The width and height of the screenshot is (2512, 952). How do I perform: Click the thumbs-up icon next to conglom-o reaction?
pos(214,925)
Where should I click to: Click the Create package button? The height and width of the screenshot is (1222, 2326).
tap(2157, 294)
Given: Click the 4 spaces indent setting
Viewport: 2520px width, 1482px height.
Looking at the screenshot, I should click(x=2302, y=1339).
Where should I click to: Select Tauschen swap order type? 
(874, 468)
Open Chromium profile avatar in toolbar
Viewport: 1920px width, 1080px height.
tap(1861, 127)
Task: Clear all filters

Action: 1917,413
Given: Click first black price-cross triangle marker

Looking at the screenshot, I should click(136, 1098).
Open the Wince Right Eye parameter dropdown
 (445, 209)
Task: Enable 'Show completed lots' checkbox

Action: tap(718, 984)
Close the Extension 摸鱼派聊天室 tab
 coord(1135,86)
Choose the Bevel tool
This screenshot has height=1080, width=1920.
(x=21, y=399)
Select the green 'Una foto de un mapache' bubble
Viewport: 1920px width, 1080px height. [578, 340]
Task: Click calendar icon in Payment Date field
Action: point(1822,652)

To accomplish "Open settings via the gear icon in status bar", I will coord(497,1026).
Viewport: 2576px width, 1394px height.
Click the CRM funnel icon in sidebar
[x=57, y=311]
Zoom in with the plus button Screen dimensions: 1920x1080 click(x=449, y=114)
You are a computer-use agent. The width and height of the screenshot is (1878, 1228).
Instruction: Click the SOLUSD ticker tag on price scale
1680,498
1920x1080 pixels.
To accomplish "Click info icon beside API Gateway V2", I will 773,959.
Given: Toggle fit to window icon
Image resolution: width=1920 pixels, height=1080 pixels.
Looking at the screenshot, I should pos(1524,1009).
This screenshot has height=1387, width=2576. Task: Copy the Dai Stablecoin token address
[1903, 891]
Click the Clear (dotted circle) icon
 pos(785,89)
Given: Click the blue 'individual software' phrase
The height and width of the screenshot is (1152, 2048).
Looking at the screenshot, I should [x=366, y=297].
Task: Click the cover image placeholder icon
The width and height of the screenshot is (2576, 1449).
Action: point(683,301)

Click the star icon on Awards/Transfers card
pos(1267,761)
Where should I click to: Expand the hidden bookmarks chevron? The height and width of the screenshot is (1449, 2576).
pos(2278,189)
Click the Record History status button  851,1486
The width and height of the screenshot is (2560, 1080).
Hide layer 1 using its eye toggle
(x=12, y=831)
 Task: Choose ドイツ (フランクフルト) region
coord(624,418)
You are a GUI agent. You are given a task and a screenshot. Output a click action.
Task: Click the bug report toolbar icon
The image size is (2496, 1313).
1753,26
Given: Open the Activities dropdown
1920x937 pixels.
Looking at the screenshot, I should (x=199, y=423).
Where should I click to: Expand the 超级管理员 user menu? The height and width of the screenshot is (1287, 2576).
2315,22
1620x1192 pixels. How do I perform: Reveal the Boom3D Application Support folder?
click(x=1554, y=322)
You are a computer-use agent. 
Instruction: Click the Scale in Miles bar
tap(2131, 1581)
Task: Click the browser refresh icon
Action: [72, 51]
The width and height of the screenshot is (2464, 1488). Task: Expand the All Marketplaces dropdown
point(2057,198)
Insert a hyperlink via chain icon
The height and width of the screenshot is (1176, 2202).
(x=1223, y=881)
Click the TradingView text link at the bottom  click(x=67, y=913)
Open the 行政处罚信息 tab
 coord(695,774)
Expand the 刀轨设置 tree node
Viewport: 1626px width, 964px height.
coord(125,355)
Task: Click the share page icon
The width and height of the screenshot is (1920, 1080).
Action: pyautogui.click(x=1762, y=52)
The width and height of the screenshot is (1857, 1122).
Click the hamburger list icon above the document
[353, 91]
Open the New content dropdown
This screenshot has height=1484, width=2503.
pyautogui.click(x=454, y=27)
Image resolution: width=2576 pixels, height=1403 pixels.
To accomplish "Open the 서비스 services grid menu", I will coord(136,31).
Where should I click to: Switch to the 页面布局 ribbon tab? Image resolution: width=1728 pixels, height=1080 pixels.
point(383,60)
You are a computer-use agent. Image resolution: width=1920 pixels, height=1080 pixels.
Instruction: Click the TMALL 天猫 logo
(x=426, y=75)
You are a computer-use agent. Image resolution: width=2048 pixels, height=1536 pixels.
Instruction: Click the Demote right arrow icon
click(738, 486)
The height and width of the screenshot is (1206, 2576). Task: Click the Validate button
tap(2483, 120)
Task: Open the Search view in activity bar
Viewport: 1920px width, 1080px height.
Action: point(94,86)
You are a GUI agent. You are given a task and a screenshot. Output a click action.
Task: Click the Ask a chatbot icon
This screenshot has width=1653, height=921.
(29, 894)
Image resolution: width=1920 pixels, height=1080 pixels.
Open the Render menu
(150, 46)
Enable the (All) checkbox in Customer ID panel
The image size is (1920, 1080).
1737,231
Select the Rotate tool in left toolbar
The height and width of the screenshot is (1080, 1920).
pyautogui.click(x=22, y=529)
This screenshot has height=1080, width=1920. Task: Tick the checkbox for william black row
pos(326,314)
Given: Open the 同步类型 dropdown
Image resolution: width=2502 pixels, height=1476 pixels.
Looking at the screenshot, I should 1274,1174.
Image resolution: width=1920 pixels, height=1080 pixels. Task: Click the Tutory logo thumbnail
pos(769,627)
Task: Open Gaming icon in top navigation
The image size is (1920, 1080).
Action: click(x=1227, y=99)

^^^^^^^^^^^^^^^^

- _What you need to do_: From the data above, reproduce word for word the lines running from the line with "Open Chromium profile avatar in toolbar" to the line with "Zoom in with", ends included.

- _Exercise answer_:
Open Chromium profile avatar in toolbar
Viewport: 1920px width, 1080px height.
tap(1861, 127)
Task: Clear all filters

Action: 1917,413
Given: Click first black price-cross triangle marker

Looking at the screenshot, I should click(136, 1098).
Open the Wince Right Eye parameter dropdown
 (445, 209)
Task: Enable 'Show completed lots' checkbox

Action: tap(718, 984)
Close the Extension 摸鱼派聊天室 tab
 coord(1135,86)
Choose the Bevel tool
This screenshot has height=1080, width=1920.
(x=21, y=399)
Select the green 'Una foto de un mapache' bubble
Viewport: 1920px width, 1080px height. [578, 340]
Task: Click calendar icon in Payment Date field
Action: point(1822,652)

To accomplish "Open settings via the gear icon in status bar", I will coord(497,1026).
Viewport: 2576px width, 1394px height.
Click the CRM funnel icon in sidebar
[x=57, y=311]
Zoom in with the plus button Screen dimensions: 1920x1080 click(x=449, y=114)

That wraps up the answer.